* What you are asked to do
Take from the records below each line that holds "will".

* Stored data
--- START ---

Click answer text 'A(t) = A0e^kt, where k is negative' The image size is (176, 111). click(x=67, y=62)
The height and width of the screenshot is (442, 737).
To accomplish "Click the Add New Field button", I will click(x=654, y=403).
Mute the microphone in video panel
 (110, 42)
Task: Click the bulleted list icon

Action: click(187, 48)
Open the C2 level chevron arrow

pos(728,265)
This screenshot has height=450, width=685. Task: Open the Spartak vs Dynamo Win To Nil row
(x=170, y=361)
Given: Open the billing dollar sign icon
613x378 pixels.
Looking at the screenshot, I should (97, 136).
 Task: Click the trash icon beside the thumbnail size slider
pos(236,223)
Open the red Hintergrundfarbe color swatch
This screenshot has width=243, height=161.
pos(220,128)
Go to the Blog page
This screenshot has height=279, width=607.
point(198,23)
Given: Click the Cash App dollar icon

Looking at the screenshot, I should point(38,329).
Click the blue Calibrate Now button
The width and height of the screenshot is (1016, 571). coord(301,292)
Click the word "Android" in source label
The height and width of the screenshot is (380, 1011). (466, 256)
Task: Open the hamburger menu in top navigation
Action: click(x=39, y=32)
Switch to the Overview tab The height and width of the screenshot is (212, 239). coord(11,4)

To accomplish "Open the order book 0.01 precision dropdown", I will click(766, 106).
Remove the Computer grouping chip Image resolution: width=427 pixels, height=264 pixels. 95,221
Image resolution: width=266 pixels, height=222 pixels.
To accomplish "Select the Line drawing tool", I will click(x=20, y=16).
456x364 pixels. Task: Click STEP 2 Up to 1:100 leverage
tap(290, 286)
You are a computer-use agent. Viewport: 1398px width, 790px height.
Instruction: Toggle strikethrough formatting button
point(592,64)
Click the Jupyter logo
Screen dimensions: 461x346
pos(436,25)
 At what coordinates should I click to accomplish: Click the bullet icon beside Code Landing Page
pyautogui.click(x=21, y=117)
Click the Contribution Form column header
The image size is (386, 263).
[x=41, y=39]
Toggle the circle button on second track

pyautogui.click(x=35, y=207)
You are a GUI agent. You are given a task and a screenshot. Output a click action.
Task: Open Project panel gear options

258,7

--- END ---

* Answer to this task
To accomplish "Click the Add New Field button", I will click(x=654, y=403).
To accomplish "Open the order book 0.01 precision dropdown", I will click(766, 106).
To accomplish "Select the Line drawing tool", I will click(x=20, y=16).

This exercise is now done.